Data can be downloaded either using the resource url or via the DKAN Datastore API.
#check if data required is available in datastore
ds_is_available(resource)
## [1] FALSE
Unfortunately, the requested resource is not available in the DKAN datastore. We proceed by downloading the resource using the url.
#retrieve the resource url from the resource metadata
resource_url <- get_resource_url(resource)
##[1] "https://data.govmu.org/dkan//sites//default//files//DATA-Number of Mauritian Students Pursuing Tertiary Education Overseas by sex, 2000 - 2015.csv"
The resource_url
is a string and needs to be encoded to a URL. You can then use the read.csv2
function to load the data from the url.
#encode url
resource_url_encoded <- URLencode(resource_url)
# "https://data.govmu.org/dkan//sites//default//files//DATA-Number%20of%20Mauritian%20Students%20Pursuing%20%20Tertiary%20Education%20Overseas%20by%20sex,%202000%20-%202015.csv"
#load data
resource_data <- read.csv2(resource_url_encoded,sep=',',header = TRUE)
#show first 10 rows
head(resource_data,10)
Play with data
After downloading the data, you can start exploring it.
mean(resource_data$Number.of.Mauritian.Students.Pursuing.Tertiary.Education..Overseas.Male)

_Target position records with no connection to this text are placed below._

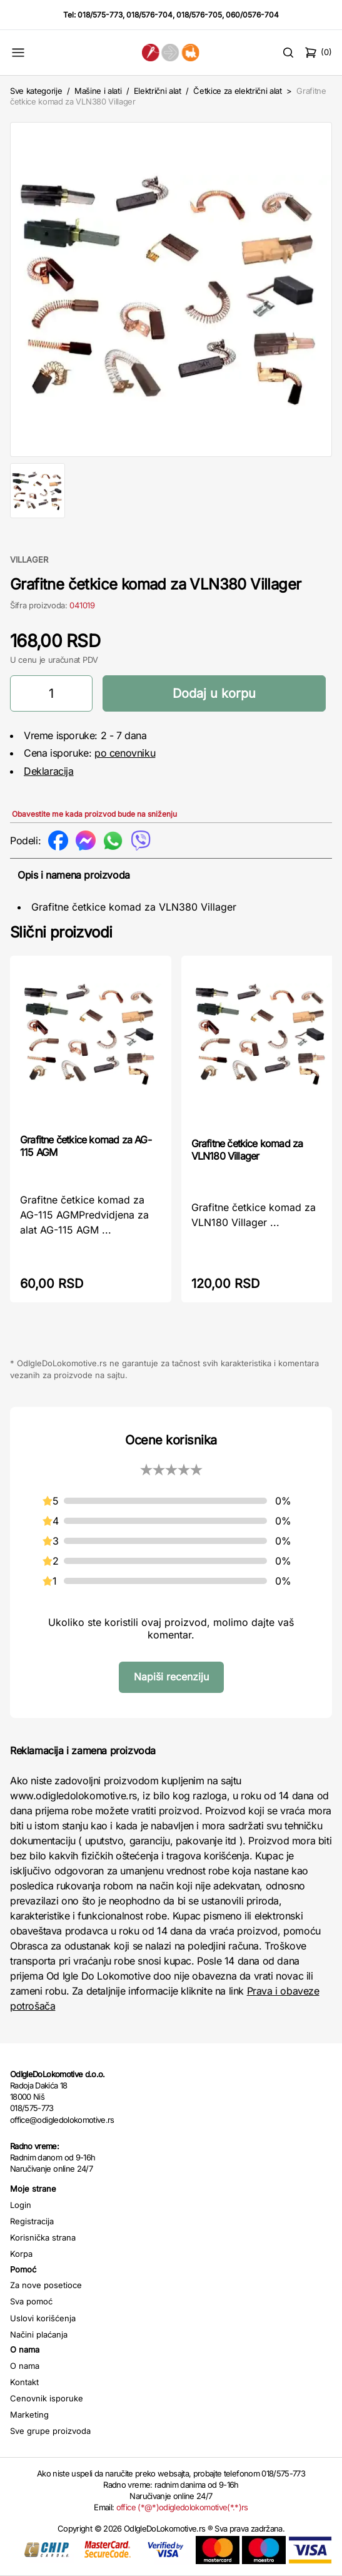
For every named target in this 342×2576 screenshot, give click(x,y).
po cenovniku (124, 753)
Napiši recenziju (171, 1676)
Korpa (21, 2254)
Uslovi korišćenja (43, 2318)
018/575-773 (100, 14)
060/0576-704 (252, 14)
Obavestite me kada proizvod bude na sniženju (94, 814)
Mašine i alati (97, 91)
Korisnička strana (43, 2237)
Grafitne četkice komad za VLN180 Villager (247, 1149)
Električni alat (157, 91)
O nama (24, 2366)
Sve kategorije (36, 91)
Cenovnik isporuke (46, 2398)
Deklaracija (49, 771)
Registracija (32, 2221)
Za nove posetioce (46, 2285)
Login (20, 2205)
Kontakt (24, 2382)
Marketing (29, 2415)
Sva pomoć (31, 2301)
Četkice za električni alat (237, 91)
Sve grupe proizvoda (50, 2431)
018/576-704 (149, 14)
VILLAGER (29, 560)
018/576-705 (199, 14)
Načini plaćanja (39, 2334)
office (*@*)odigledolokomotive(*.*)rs (182, 2507)
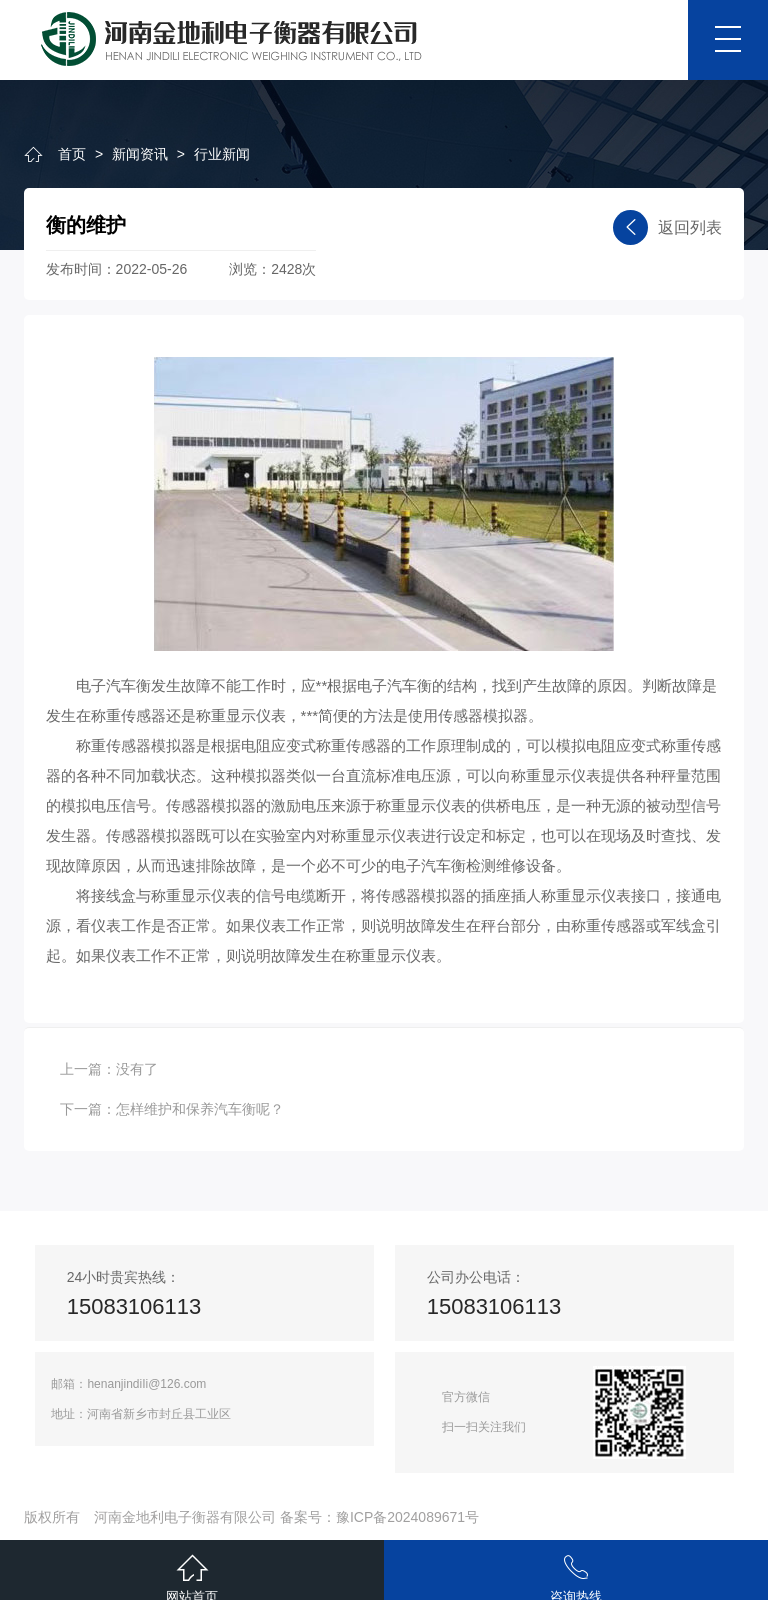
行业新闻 (222, 154)
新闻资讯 (140, 154)
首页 (72, 154)
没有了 (137, 1069)
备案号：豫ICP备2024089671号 (379, 1517)
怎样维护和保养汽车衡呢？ (200, 1109)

max(resource_data$Number.of.Mauritian.Students.Pursuing.Tertiary.Education..Overseas.Total)
You can use the plot()
function to draw charts. For the above resource, you can plot a line chart with “Year” as x-axis and “Total number of Students(both sex)” as y-axis.
#plot a line chart
plot(resource_data$Year,resource_data$Number.of.Mauritian.Students.Pursuing.Tertiary.Education..Overseas.Total, type = "o", xlab = "Year", ylab = "Total number of students")
#give the chart a title
title(main = "Number of Mauritian Students(Both Sexes)\nPursuing Tertiary Education Overseas, 2000-2015", sub="Source:data.govmu.org", cex.sub = 0.75, font.sub = 3)
Wrap up
Data from Open Data Mauritius portal can be loaded directly into R using the dkanr
package. You can manipulate, visualise or analyse the data. The possibilities are endless.